Круг, в котором оказалась Белинда, сузился еще более, отступать было некуда. Кеннет уселся на угол кушетки, женщины устроились на стульях, поставив их прямо перед креслом.

– Ты заблудилась, – произнесла Мишелль. – В Библии говорится о войнах на земле, о том, что возникают они и в небесах.

– Михаил и его ангельское воинство сражаются с драконом, – добавила Астрид. – И в этой битве мы на стороне ангелов. Филлип послан на землю, чтобы призвать помощь. Ты же переметнулась к дракону.

– К зверю, – продолжила Мишелль. – К зверю из Откровения Иоанна Богослова, и пасть его изрыгает чудовищные богохульства и клевету на тех, кто обитает в небесах.

– Филлип – не Бог, – слабым голосом произнесла Белинда.

– «Поднявший меч от меча и погибнет», – громко возгласил Кеннет, как на проповеди. – Так написано в Библии. – Он извлек из кармана небольшой томик. – И меч этот – твое обвинение.

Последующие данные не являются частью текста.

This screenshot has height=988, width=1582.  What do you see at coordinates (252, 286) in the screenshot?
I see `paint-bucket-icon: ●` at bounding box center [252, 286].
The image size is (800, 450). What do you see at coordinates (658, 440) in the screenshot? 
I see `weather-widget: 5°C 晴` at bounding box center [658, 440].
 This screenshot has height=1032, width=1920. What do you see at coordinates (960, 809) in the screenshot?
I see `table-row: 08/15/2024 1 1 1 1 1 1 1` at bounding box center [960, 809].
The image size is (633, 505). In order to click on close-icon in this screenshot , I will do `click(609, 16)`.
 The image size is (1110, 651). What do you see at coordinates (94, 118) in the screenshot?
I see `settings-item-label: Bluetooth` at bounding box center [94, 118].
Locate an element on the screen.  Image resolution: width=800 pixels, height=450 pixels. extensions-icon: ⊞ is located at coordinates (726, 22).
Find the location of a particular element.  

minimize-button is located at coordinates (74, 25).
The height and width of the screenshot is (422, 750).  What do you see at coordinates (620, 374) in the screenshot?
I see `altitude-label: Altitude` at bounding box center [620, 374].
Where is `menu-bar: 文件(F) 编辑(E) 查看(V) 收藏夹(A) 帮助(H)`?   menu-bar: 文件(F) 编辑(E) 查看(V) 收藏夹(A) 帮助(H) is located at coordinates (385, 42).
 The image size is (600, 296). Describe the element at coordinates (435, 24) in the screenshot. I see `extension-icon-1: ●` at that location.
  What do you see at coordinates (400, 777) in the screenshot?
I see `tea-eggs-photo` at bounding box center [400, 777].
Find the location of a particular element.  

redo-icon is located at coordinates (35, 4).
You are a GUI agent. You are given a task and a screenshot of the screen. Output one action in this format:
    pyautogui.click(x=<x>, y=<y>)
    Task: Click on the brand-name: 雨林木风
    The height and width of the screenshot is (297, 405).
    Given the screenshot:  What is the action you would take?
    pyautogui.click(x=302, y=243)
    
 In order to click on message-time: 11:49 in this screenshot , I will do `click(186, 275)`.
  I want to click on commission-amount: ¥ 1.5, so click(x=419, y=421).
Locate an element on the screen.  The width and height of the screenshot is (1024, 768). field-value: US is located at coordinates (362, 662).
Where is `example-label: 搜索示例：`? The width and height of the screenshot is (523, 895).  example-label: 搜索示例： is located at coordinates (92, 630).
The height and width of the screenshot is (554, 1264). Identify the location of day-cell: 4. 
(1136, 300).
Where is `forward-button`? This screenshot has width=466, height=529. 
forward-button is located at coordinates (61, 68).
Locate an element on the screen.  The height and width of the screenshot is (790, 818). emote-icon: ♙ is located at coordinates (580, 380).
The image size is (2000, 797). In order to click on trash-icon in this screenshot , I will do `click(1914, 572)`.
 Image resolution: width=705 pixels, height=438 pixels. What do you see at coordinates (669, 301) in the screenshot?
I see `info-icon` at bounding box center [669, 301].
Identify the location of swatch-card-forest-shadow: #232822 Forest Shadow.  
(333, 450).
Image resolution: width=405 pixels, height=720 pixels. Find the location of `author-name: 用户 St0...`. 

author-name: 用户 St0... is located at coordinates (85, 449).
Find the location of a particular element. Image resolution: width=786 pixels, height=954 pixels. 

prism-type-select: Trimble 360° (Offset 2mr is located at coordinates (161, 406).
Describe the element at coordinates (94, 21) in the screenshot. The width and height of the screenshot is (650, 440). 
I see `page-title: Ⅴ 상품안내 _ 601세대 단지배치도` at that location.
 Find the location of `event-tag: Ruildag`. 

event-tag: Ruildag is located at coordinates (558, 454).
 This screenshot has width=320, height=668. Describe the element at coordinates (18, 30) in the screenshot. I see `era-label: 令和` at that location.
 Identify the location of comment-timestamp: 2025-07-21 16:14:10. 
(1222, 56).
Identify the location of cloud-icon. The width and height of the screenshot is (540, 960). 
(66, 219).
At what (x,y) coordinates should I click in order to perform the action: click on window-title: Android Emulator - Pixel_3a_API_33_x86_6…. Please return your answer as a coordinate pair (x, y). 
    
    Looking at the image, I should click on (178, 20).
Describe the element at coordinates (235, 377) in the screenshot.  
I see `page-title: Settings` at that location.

Поднявшись, они подошли к Белинде вплотную, и, когда чьи-то руки обхватили ее, лишив возможности двигаться, на мгновение Белинде показалось, что кровь ее уже льется на затканные красными розами подушки кресла. Однако видение тут же исчезло, кровь текла там, где и положено, по жилам, – пока, во всяком случае. Мишелль достала ручку и, оттянув голову Белинды за волосы назад, написала что-то у нее на лбу. Не похоже, чтобы это был крест, решила Белинда, значит, они не собираются насильно включить меня в свое войско.

И даже наоборот. Они приговорили ее к изгнанию.

Сильные руки вырвали Белинду из кресла, втолкнули в спальню, поставили перед высоким, в человеческий рост, зеркалом. Кто-то включил верхний свет. В зеркале Белинда увидела написанное посреди лба рукой Мишелль число «666». Кеннет раскрыл заложенную страницу своей Библии и принялся читать:

– «Кто поклоняется зверю и образу его и принимает начертание на чело свое или на руку свою, тот будет пить вино ярости Божией, вино цельное, приготовленное в чаше гнева Его, и будет мучим в огне и сере перед святыми Ангелами и пред Агнцем; и дым мучения их будет восходить во веки веков, и не будут иметь покоя ни днем, ни ночью поклоняющиеся зверю и образу его и принимающие начертание имени его».

Все трое внезапно подались в стороны, освобождая Белинду. Лишенная поддержки, та рухнула на пол. Лежа, Белинда слышала, как они уходят – в ногу, так что шаги троих казались шагом одного человека. И лишь после того как дверь дома захлопнулась, Белинда нашла в себе силы приподнять голову и вновь посмотреть в зеркало. Она увидела в нем бледное лицо с выписанными на лбу черными цифрами.

Она попыталась встать – и не смогла. Ползком добралась до кровати, с трудом влезла на нее, закуталась в одеяло. В любое мгновение ее могла поразить молния гнева Господня, думала Белинда, и только натянутое на голову одеяло давало слабую надежду на спасение. Ощущение это хорошо знакомо детям, взрослые забывают его. Зубы Белинды выбивали дробь, чернила оставили пятна на наволочке – но до ванной комнаты слишком далеко, а ноги ее не слушаются.

Возможно, утром Господь переключится на другого грешника, и тогда выбраться из постели будет не так опасно. Но Белинда знала, что в любом случае Он вернется. Ей дали цену, меж глаз ее начертали имя зверя.

Если родной отец так и не простил ее, стоит ли ожидать прощения от Бога?